Logo for the Kennesaw Review

Winter 2002
 
 

Haslett, Adam. You Are Not a Stranger Here. New York: Nan A. Talese, 2002. 240 pp.

After birth and death, the next great equalizer, according to new writing wunderkind Adam Haslett, is secret grief. Haslett’s protagonists in his first collection of short stories, You Are Not a Stranger Here, are so dogged and yet glorified by grief that the reader begins to feel left out of the club.

Haslett’s book, heralded by Jonathan Franzen as part of NBC’s Today program reading list, is a patchwork of nine stories based on the postmodern democracy of angst, where no explanation is needed, no criticism warranted. The writer’s victory is that no matter how he reveals himself through character choice, scenes, and psychiatry, we can marvel at the craft.
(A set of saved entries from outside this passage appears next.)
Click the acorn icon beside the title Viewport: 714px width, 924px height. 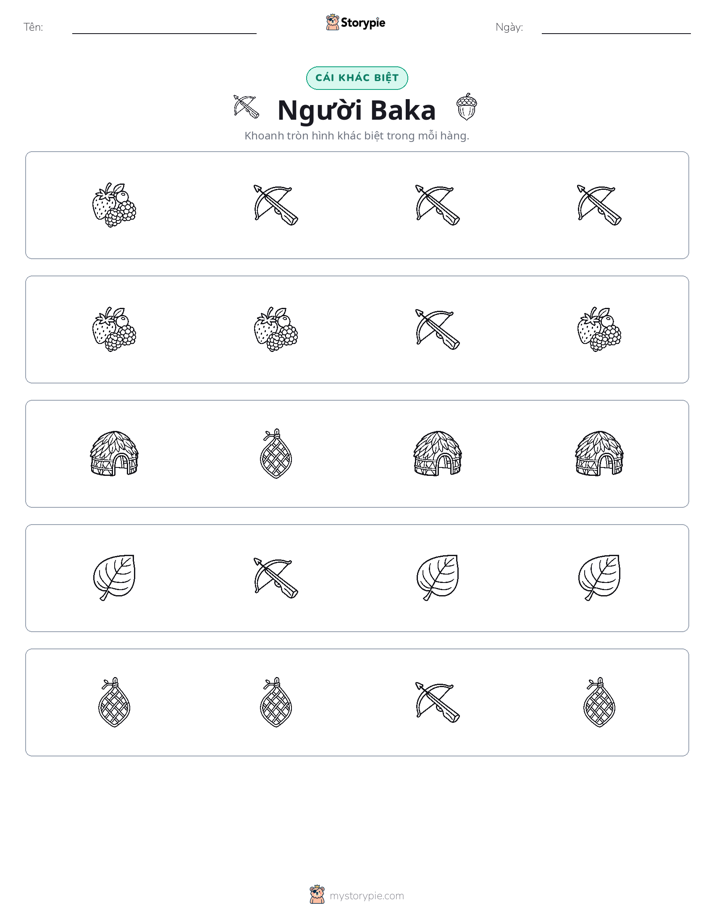tap(466, 107)
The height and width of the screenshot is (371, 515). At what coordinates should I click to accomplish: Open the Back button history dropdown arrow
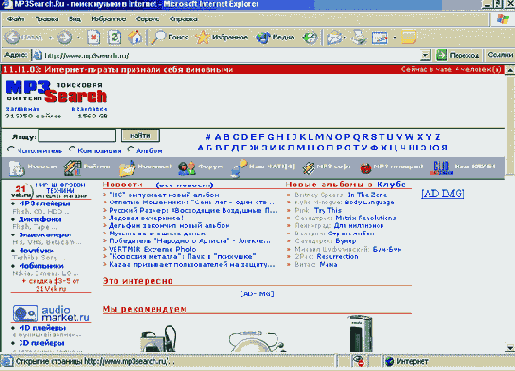click(51, 37)
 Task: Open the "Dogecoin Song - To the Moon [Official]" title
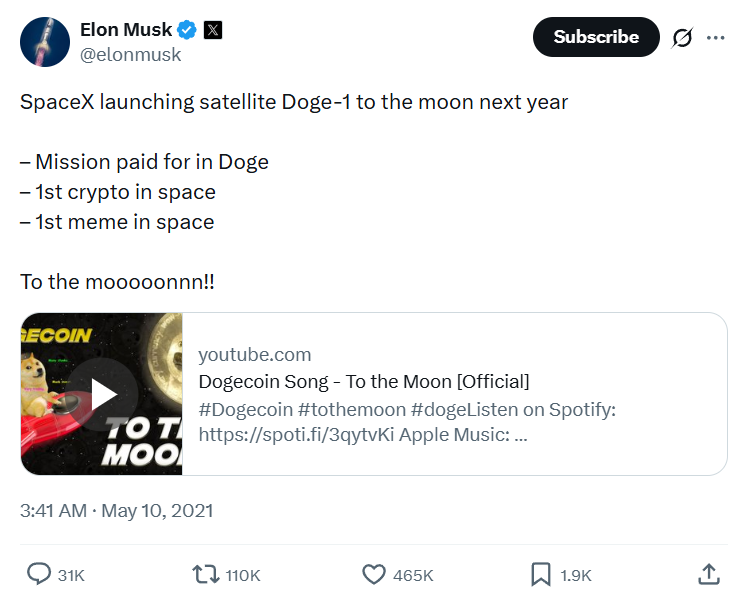[364, 381]
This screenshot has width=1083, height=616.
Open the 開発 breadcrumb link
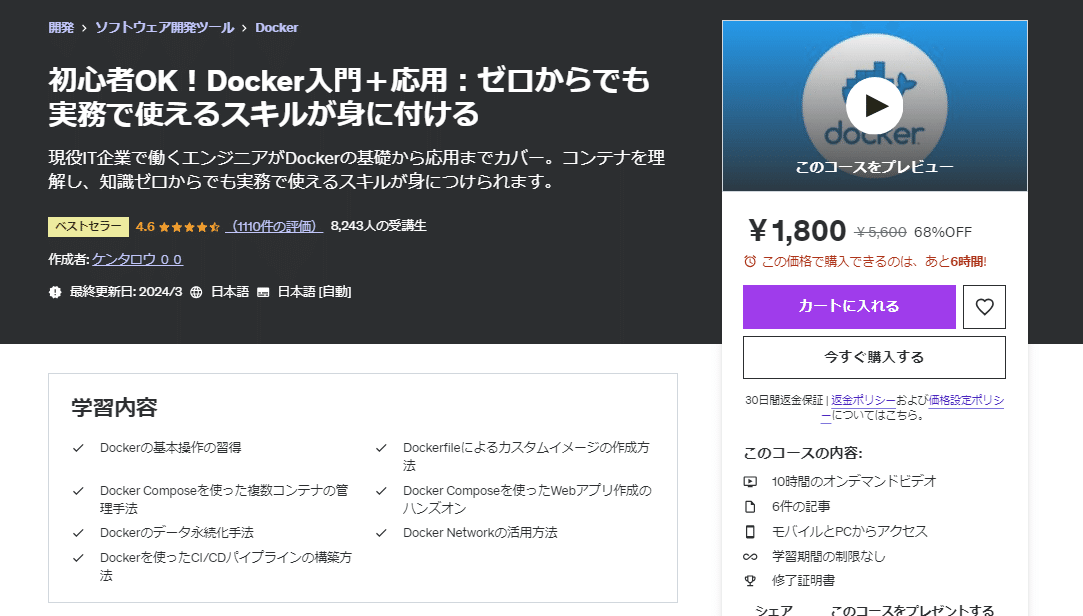[x=61, y=28]
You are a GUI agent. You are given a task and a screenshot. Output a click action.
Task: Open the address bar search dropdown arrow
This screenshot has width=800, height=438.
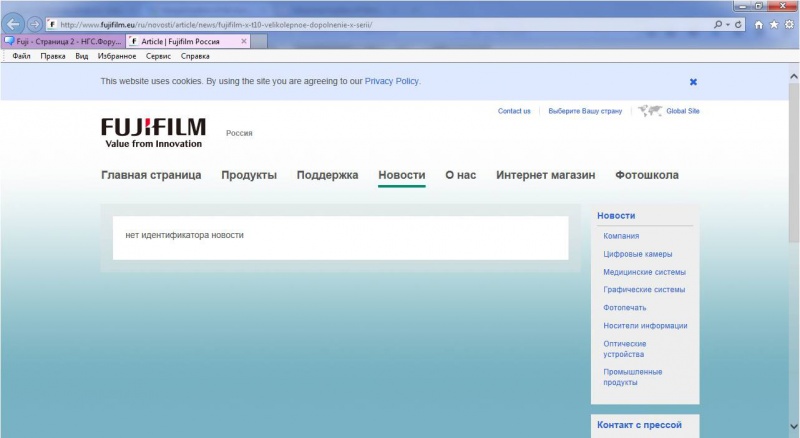click(x=728, y=25)
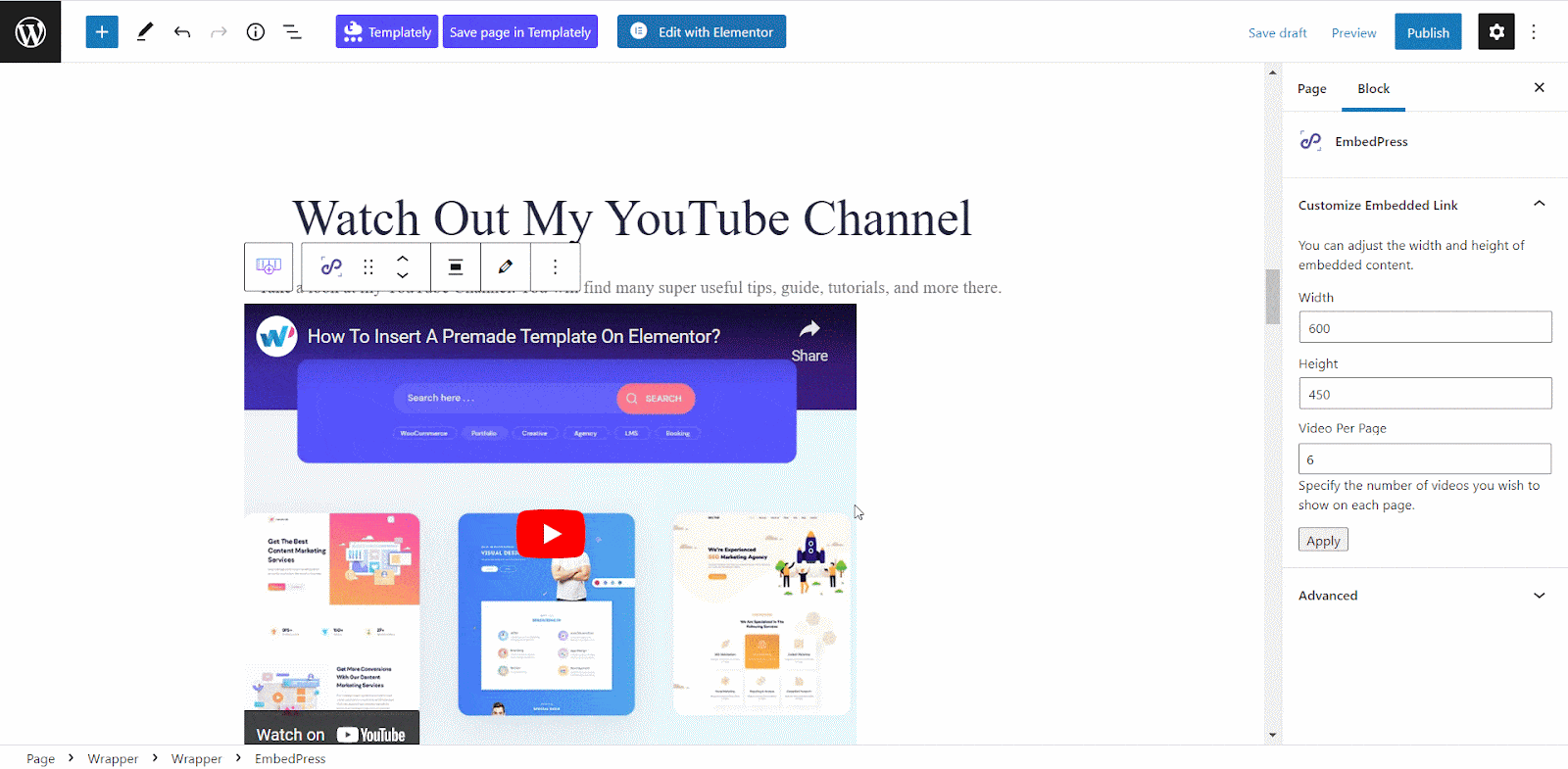Viewport: 1568px width, 769px height.
Task: Click the Width input field
Action: pyautogui.click(x=1424, y=327)
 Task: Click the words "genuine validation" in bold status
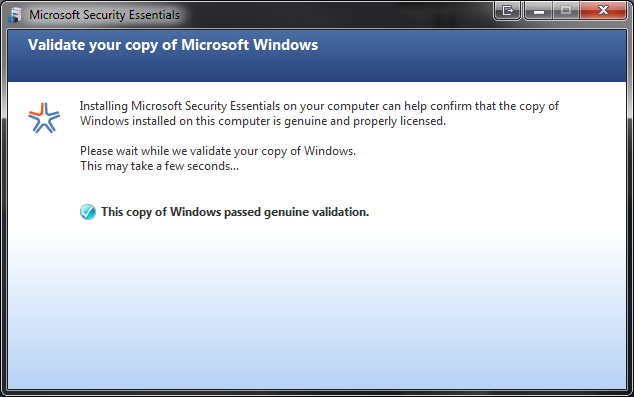coord(316,212)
Yet, all my guesses turned out to be true: that Haslett must have spent significant time in England; that he is gay; and that he has an insider’s view of the multi-leveled world of mental illness. What must have excited Franzen is Haslett’s narrative breadth; he is as comfortable developing the bi-polar sexual tension between two teenage boys as he is visiting the hazy world of managed care. Haslett mixes realistic voices with achingly specific scene description, delivered with the painstaking care of someone trying to describe a natural disaster during a long-distance telephone call.

But the most important skill Haslett possesses is the ability to get inside his characters so that their points-of-view appear more logical and less convoluted, even as they struggle to understand their own existence. At the same time, Haslett has worked hard to avoid romanticizing about or proselytizing for the people he has focused on. In a true postmodern vein, Haslett has intentionally crafted ambiguous conclusions meant to allow the reader an extended ownership and, possibly, awe of his people and their woes.

It’s remarkable how the status of the secret has changed in literature, from the didactic eighteenth century prose that vilified men whose secrets manipulated others and invited disdain, to the revelatory secrets of suppression and internal angst in the stories and poems of women and minorities, to the deepest thoughts and notions of personalities that became as intriguing as the latest genetic discovery. Modern readers have relished their literary voyeurism.

Haslett, however, has turned that voyeurism about-face, taking readers into worlds they would never choose on their own. Even those who may be uncomfortable in the worlds of alternative lifestyles cannot deny that an authentic muse is confronting them. These are not pretty pictures he draws: the permanent marks on the mother-victim of a son’s demons; the stench of the chronically-ill boy who is tended by a remarkable lady; the doomed birth, lost husband, and family ghost that haunt an elderly matron; the sado-masochism of a teen without a father; the specter of death that renders a young Englishman’s life a hopeless case; and the twisted rationale of a mad genius who just may be Willy Loman’s crazy nephew.

These people may not actually exist, but Adam Haslett, through his art, makes us wonder.